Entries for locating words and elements
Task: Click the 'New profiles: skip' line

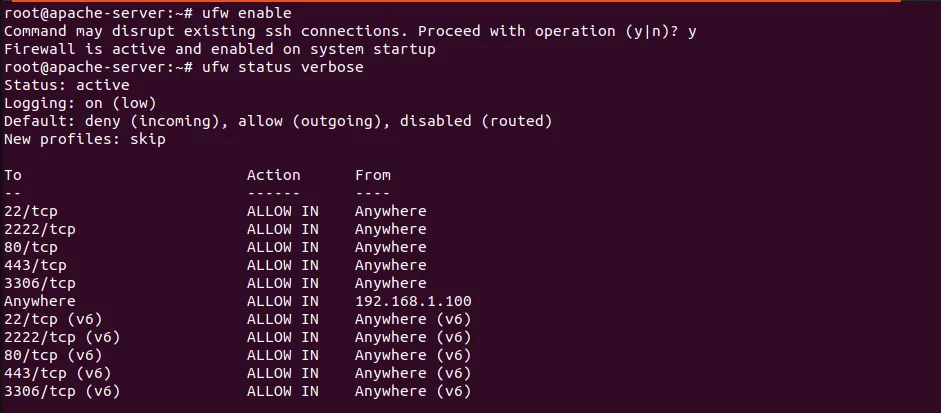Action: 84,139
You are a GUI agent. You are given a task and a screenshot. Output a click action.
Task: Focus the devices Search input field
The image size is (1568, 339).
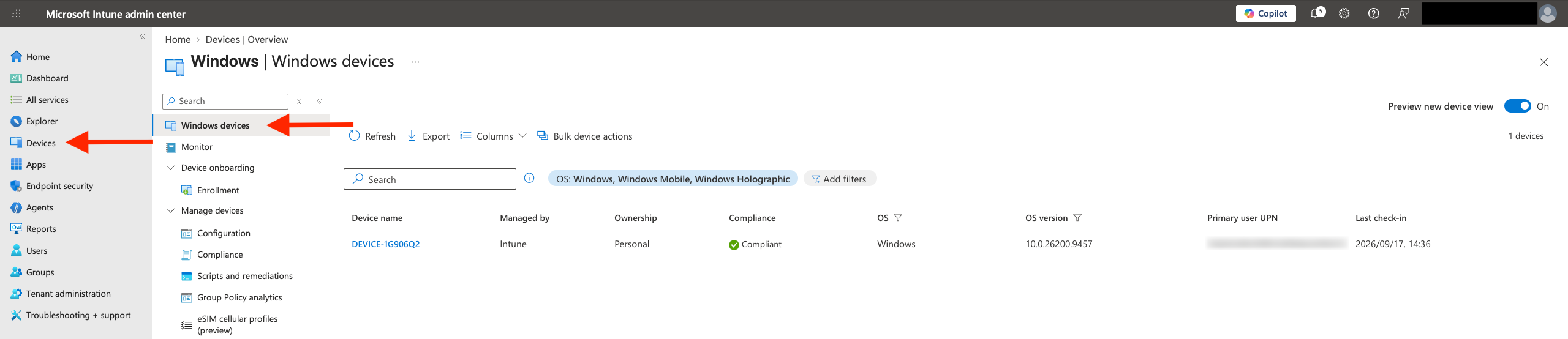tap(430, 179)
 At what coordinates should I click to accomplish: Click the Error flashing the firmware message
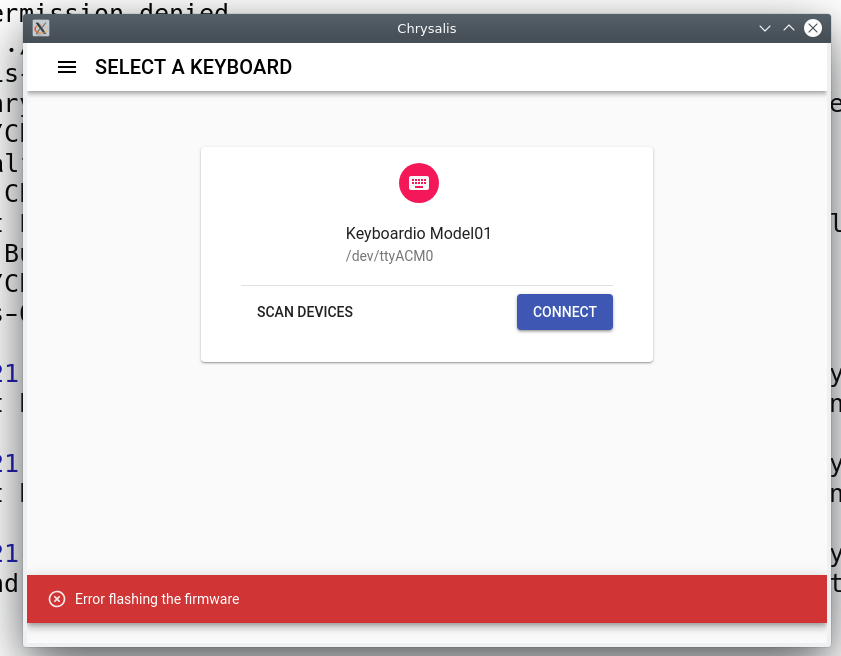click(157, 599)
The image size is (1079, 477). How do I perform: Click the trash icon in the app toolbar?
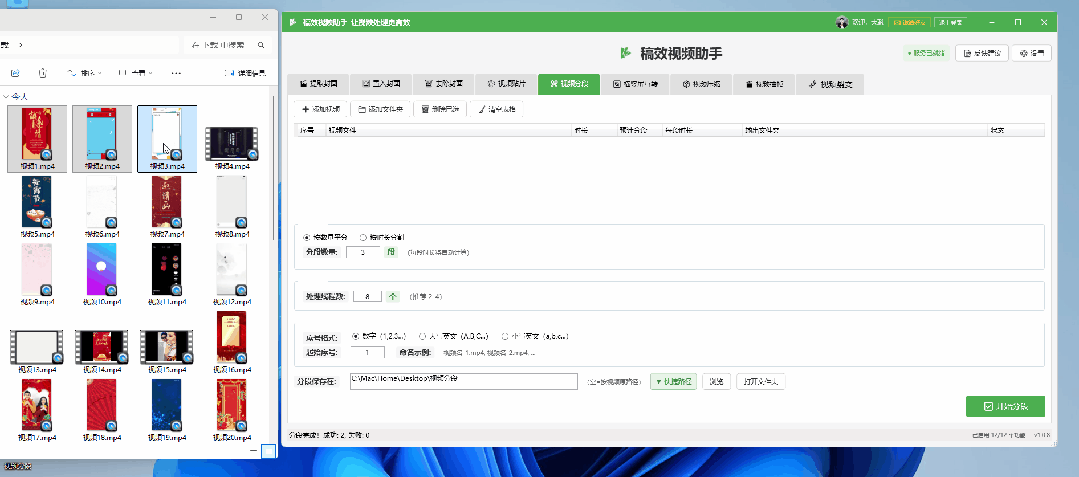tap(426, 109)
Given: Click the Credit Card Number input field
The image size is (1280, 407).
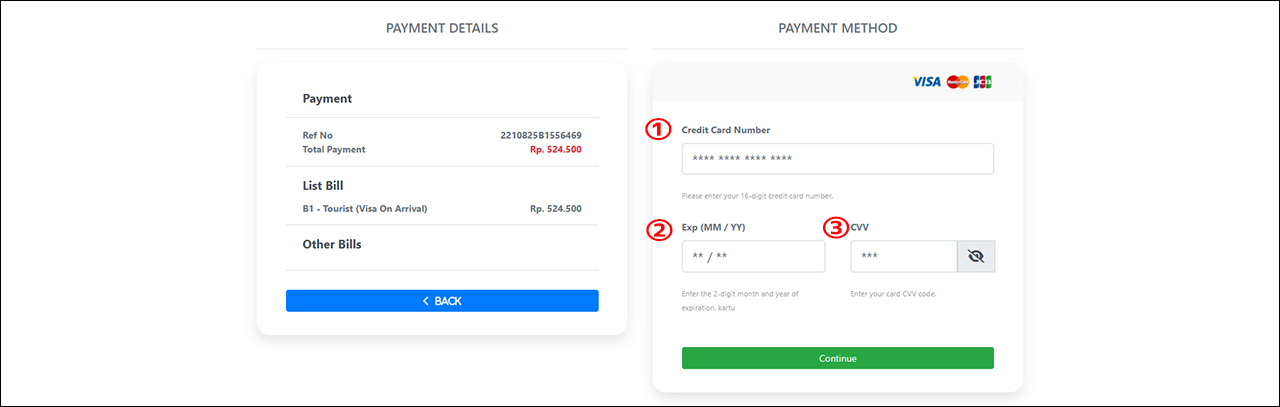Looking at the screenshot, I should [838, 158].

Work to complete
Express every line of the records above as a JSON list of strings, one string per line, with blank lines omitted and the pictures left out.

Written response
[
  "Task: Click the 'New profiles: skip' line",
  "Action: 84,139",
  "You are a GUI agent. You are given a task and a screenshot. Output a click action.",
  "Task: Focus the devices Search input field",
  "The image size is (1568, 339).",
  "tap(430, 179)",
  " At what coordinates should I click to accomplish: Click the Error flashing the firmware message",
  "click(157, 599)",
  "The image size is (1079, 477). How do I perform: Click the trash icon in the app toolbar?",
  "tap(426, 109)",
  "Given: Click the Credit Card Number input field",
  "The image size is (1280, 407).",
  "Looking at the screenshot, I should [838, 158]."
]